County commissioners are aware of the issue, but a countywide transportation mileage has yet to come to a public vote.

Community impact: More than a ride

Harley Pallett, who is legally blind, has been using ACT services for seven years. 

“I go to Walmart every Thursday,” says the 82-year-old former mayor of Plainwell.

It is more than a trip for necessities. “It is a social event,” says Pallett, who looks forward to meeting others for coffee or a sandwich at the Subway inside Walmart — when the shop is open for dine-in service.

Like many riders, Pallett and Iciek occasionally use the bus for medical services, a demand that Wedge says is on the rise countywide, particularly for dialysis services.

“The bus means everything to me,” Pallett says. “My son is nearby but has his own life and has to work. He can’t just take off all the time to drive me for groceries. And at 82, well, most of my friends are gone.”

The freedom to walk in a store allows both men to stretch muscles and exercise, something they both desire to do. However, physical limitations prevent them from safely walking on uneven sidewalks or busy roadways for any length of time or distance.

Wedge says ACT riders impact the local economy by spending their money in the neighborhood rather than driving to the next town to shop.

Buses don’t stop for a pandemic

The pandemic may have forced some changes on the ACT system, but buses never stopped rolling for essential services and medical appointments. 

“We made sure our senior and disability populations had access to food and essential services through the lockdown,” Wedge says.

To achieve social distancing requirements, passenger numbers are limited to the driver and  three riders. Front and rear windows remain slightly open to increase air flow, and fold-down seats behind the driver are locked in a no-ride position to keep passengers and driver distanced as much as possible. 

Riders and drivers faithfully wear masks and, in addition to the normal cleaning and sanitization, drivers do a midday cleaning and wipe-down. Sneeze guards have also been installed.

Since rider limits are temporarily in place, more ride requests must be declined. Fortunately, total ride request numbers have decreased since public health measures were implemented in March.

Through a partnership with Area Council on Aging, ACT drivers were tasked with delivering food boxes through the USDA’s Farmers to Families program, which provided emergency food resources to families in need. ACT drivers were delighted to deliver several boxes to seniors who signed up to receive a box of fresh, local foods.

Service gaps and future needs

Iciek, formerly of Kentwood, was a regular on The Rapid, which provides public transportation for Grand Rapids and surrounding communities. He had an active social life with friends and enjoyed church activities. The limited amount of public transportation service he found upon his return to Allegan County was surprising and disappointing. 

He can recall the last movie he saw, in spring 2019, before ACT ended the practice of multi-stop trips for individual riders. He misses church activities most, since they take place on evenings and weekends, when ACT does not operate.

Weekend bus service could fill a need for those seeking transportation to employment, recreational activities, medical errands, and religious functions. Evening and late afternoon service could benefit rehabilitation providers, nursing homes, drug treatment centers, probation and parole clients, school of choice and after-school programs.

Because people are not daily riders on public transportation, Wedge says, most people just don’t think about it. 

“But it is so much more than providing service for senior and disability communities,” he says. “It is providing transportation for after-school programs, for the single parent trying to complete a GED and better their status to upgrade their family and income.

“I compare it to the fire service. You never want the fire service to show up at your door, but if your house is on fire, you are sure glad it’s there. I think public transportation is that type of service. You never know when you or a family member needs that service until it impacts you.”

□ □ □ □ □

# [What to produce]
Condense the paragraph of the transit article that begins "To achieve social distancing requirements" into a short bulleted list that keeps its main facts.

Collected data entries
□ □ □ □ □

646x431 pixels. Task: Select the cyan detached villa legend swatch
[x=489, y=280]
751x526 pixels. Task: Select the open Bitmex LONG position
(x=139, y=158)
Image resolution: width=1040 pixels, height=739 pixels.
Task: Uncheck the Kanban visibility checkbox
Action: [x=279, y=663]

□ □ □ □ □

# [Result of this task]
- To meet social distancing requirements, each bus carries only the driver and three riders.
- Front and rear windows stay slightly open to increase air flow.
- Fold-down seats behind the driver are locked in a no-ride position to keep passengers and driver as distanced as possible.